Los he visto hoy mismo, con las caravanas estacionadas en el mismo lugar de siempre, el solar que da a la calle Antonio Lorenzo Hurtado, cerca de mi casa. ¿Hace cuánto tiempo no les veo actuar? ¡Más de 20 años!
Creo que los Bordini son muy queridos en Valladolid, aunque tal vez me engañe generalizando el afecto que, inadvertidamente, yo les llegué a tener con mis 9 años. Tendían la cuerda desde la torre del Ayuntamiento hasta el nacimiento de la calle Santiago, metros y metros que se elevaban hasta una altura suicida. Tan larga era que necesitaban la colaboración de algunos espectadores para sujetar algunas sogas cuya función, pendientes de la cuerda floja en forma de triángulo isósceles, era la de tensarla un poco. No tardaban en encontrar voluntarios.

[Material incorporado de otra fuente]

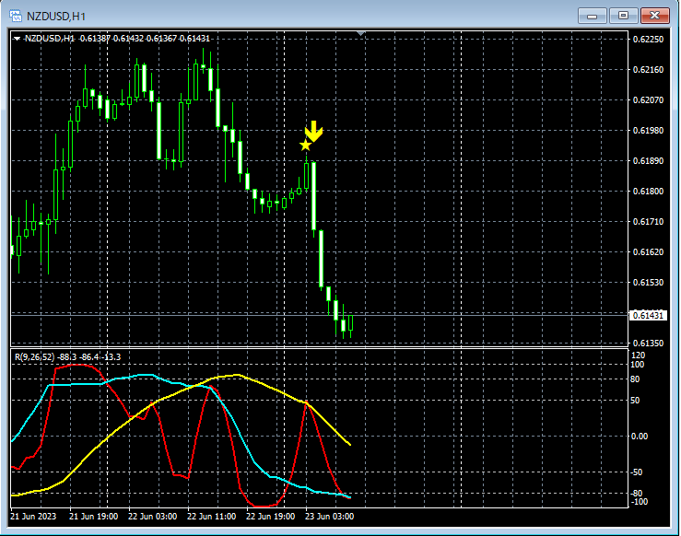The image size is (681, 536).
Task: Click the 0.00 level on indicator scale
Action: (640, 436)
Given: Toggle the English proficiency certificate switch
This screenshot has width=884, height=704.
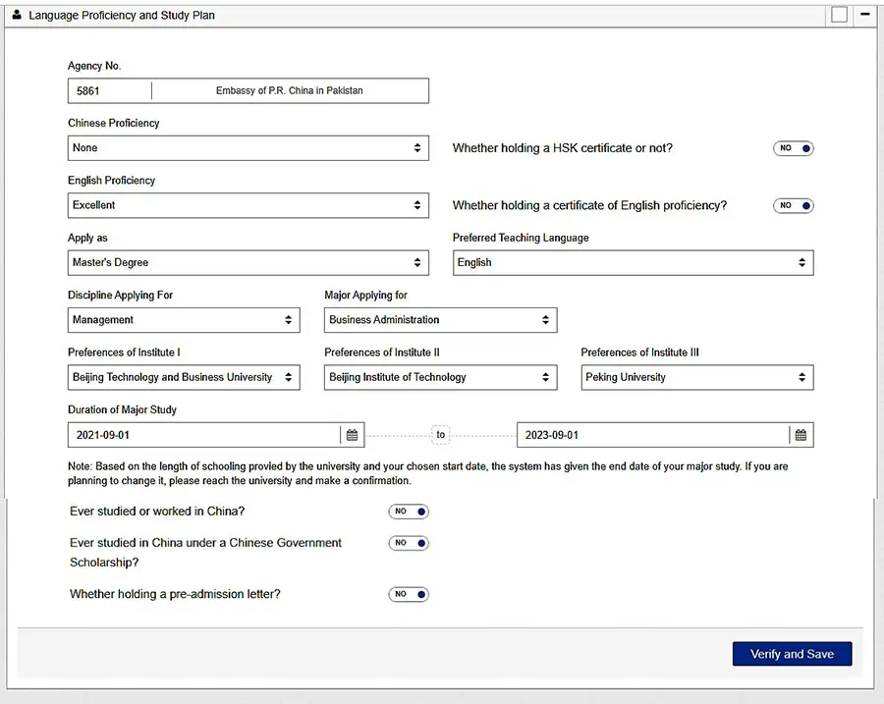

Varios miembros de la familia practicaban el funambulismo durante la primera parte del espectáculo. Sujetando la pértiga como si fuera un balaustre, avanzaban a tientas hacia arriba, siempre hacia arriba. Uno de ellos, explicaban, sólo tenía dieciséis años. Saludaba con la mano desde la torre, una vez ganada ésta. La primera cumbre del espectáculo era el momento en que, evolucionando en sentidos contrarios, dos de ellos se cruzaban en la cuerda. Uno se agachaba. El otro practicaba una coreografía en cámara lenta, no muy vistosa ni elegante, pero que, ahora lo sé, era admirable; lograba evitar el obstáculo. Concluida la maniobra, continuaban cada uno por su lado, escuchando la cerrada ovación del público.
Veo a una chica joven, rubia y rubicunda como sólo lo pueden ser los muy nórdicos. Está muy gruesa, y fuma con el ceño fruncido. ¿Será una de las criaturas a las que veía entonces, al pasar, jugando con sus hermanos?
Y luego venía la moto. En vez de neumáticos, tenía una especie de adaptación en las llantas, un surco que se trababa en la cuerda. La moto subía mientras nos pasmábamos con el equilibrio del piloto. Después descendía con toda gentileza, marcha atrás. Al cabo de algunas demostraciones llegaba el verdadero plato fuerte. Subido a un trapecio que a su vez colgaba del chasis de la moto, otro de los temerarios Bordini se dejaba transportar hacia las alturas, en una cota inferior a la de la cuerda. Allí, contrapesándose mutuamente, empezaban a dar vueltas de campana: una, dos, tres, yo qué sé cuántas. ¿Cómo harían para no caerse? Más cerradas ovaciones del público.
Uno de los Bordini más veteranos se encargaba de presentar el espectáculo, una voz incesante y cortés que, sin sobreactuar ni cambiar sus inflexiones, en un castellano justito y de durísimo acento alemán, lograba mantener incesante la atención del público. Pedía, sin hacer énfasis incómodos, las contribuciones de los espectadores. Presentaba a los miembros de la familia dejando ver algo del amor filial. Explicaba la dificultad de las acrobacias con la frialdad de un hombre del tiempo. Hacía que viéramos a los ejecutantes como animales raros.
Uno de los años gozaron de un patrocinio. Al acordarme de la forma de presentarlo, me sonrío sin remedio: «a nosotros nadie quiere hacernos un seguro, pero si pudiéramos lo contrataríamos en El Ocaso».